Ну а что? Вполне себе лирично, с долей тонкого юмора, про любовь-асисяй опять же... После некоторых размышлений решил, что местная периодика все же перебьется без моей прозы. Нечего размениваться по мелочи. А вот стихи занесу, мне не жалко. Главный расчет - на 'Молодую гвардию' и 'Юность'. Вот где меня ждут известность и признание!

Хм, вот уж никогда не думал, что я настолько тщеславный, что уже делю шкуру неубитого медведя. В глубине души оправдываю себя, что все это делается ради достижения какой-то великой ЦЕЛИ, но что-то эта самая ЦЕЛЬ пока толком не вырисовывается. Пока я чисто несу себя в массы за счет Пикуля и Астафьева. При этом обдумываю варианты с более реальным и быстрым доходом. То же производство пакетов, ну там пока еще конь не валялся, нужно выяснять технологию производства. Еще неизвестно, как крупно придется вкладываться.

Обдумывал и вариант с пошивом джинсов, и даже производством 'варенок'. А что, залил 'Белизну', довел до кипения, и макаешь в кастрюлю или ведро джинсы. В 12 лет с другом проводили эксперимент, от матери, помню, хорошо влетело. Но тем не менее получились настоящие 'варенки'. Вот только если мне память не изменяет, 'варенки' появились где-то в перестроечные годы. Но почему бы не стать первопроходцем?! Тем более тут вложения должны быть поменьше, и сам процесс попроще.

Оставшиеся до отъезда домой полдня бродил по Москве. Зашел в Третьяковскую галерею, благо билет стоил чуть ли не копейки, в Русский музей... Ну и как же без посещения Красной площади! Побродил вдоль кремлевской стены, где нашли последнее пристанище видные деятели партии и советского правительства. Брежнева пока здесь нет, еще семь лет старичку невнятно гудеть с трибуны. Зато Ленин уже лежит в стеклянном саркофаге. В той жизни я не смог ни разу попасть в мавзолей. То ремонт, то не до Ленина было... А сейчас мавзолей работал, и я не мог упустить возможность полюбоваться останками вождя мирового пролетариата. Правда, пришлось отстоять солидную очередь, в которую затесалось немало иностранных туристов. Немного удивился тому. Что Ильич в своем саркофаге словно светился изнутри, будто внутрь него напихали лампочек. Впрочем, подобное кощунство руководящие органы вряд ли бы допустили.

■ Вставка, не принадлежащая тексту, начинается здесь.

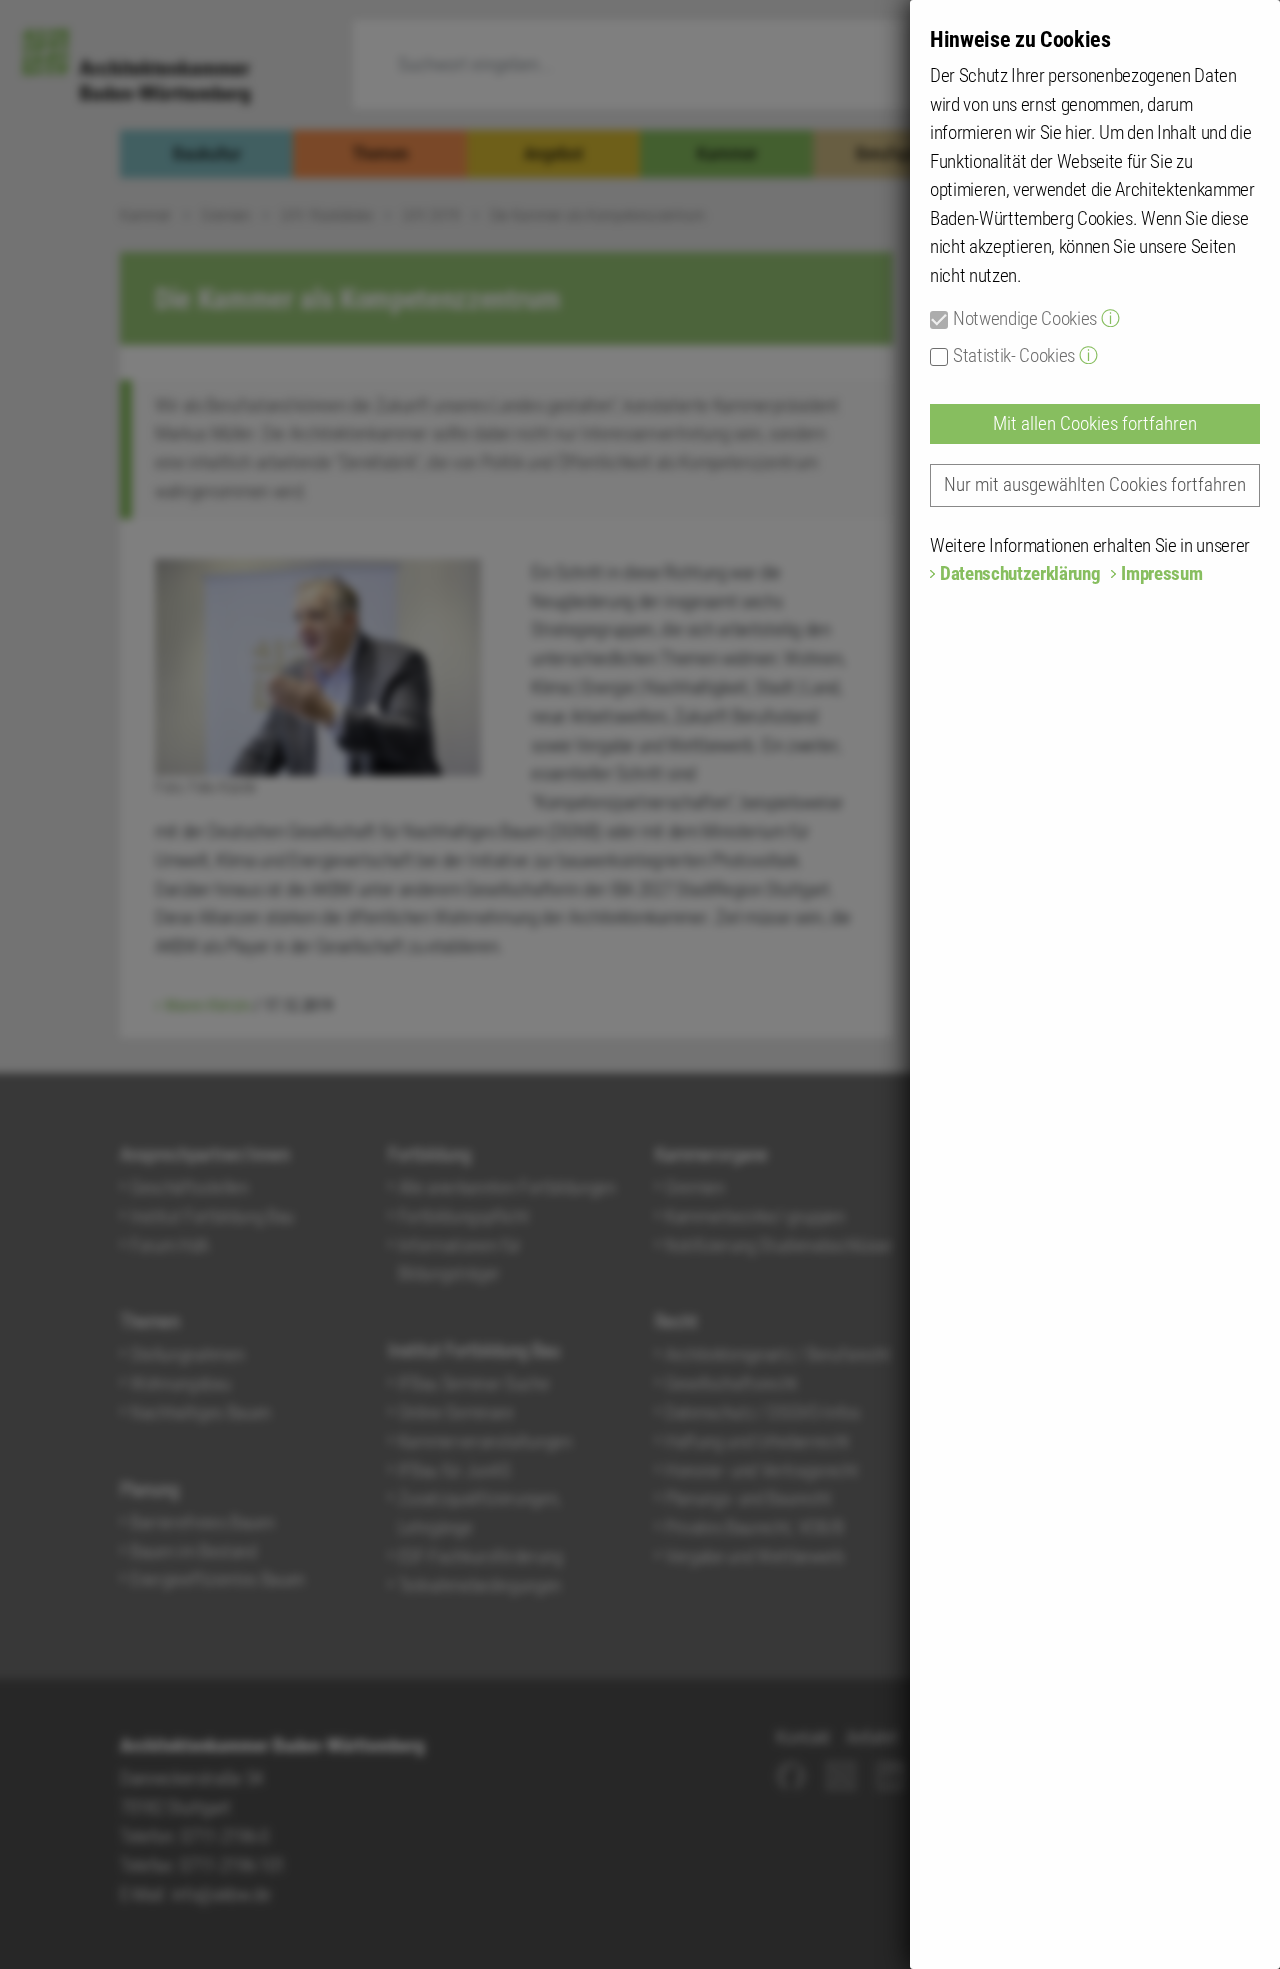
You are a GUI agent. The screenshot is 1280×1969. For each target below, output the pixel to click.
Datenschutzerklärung (1020, 573)
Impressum (1161, 573)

Не смог пройти мимо ГУМа, серой громадой возвышавшегося напротив мавзолея. Вспомнил историю, которую нам рассказывал препод нашего истфака. Якобы во времена застоя от Брежнева поступила команда: 'ГУМ убрать! Не место торжищу рядом с национальными святынями - мавзолеем и Кремлем!' И пошел бы ГУМ на кирпичики, да спас анекдотический случай. Супруга одного из больших партийных начальников имела свой интерес к ГУМу: пользовалась услугами местного ателье. Она приехала в ГУМ - на примерку, а ей и говорят, что так, мол, и так, ликвидируется ателье. Вместе с ГУМом. Даму это озаботило, и она что-то сказала своему супругу. А он, в свою очередь, на ближайшем совещании этак наивно спросил: 'Кто-то, говорят, решил закрыть ГУМ?' На следующий день в Минторг страны позвонили и распорядились ранее направленное решение за номером таким-то под грифом 'совершенно секретно' не исполнять.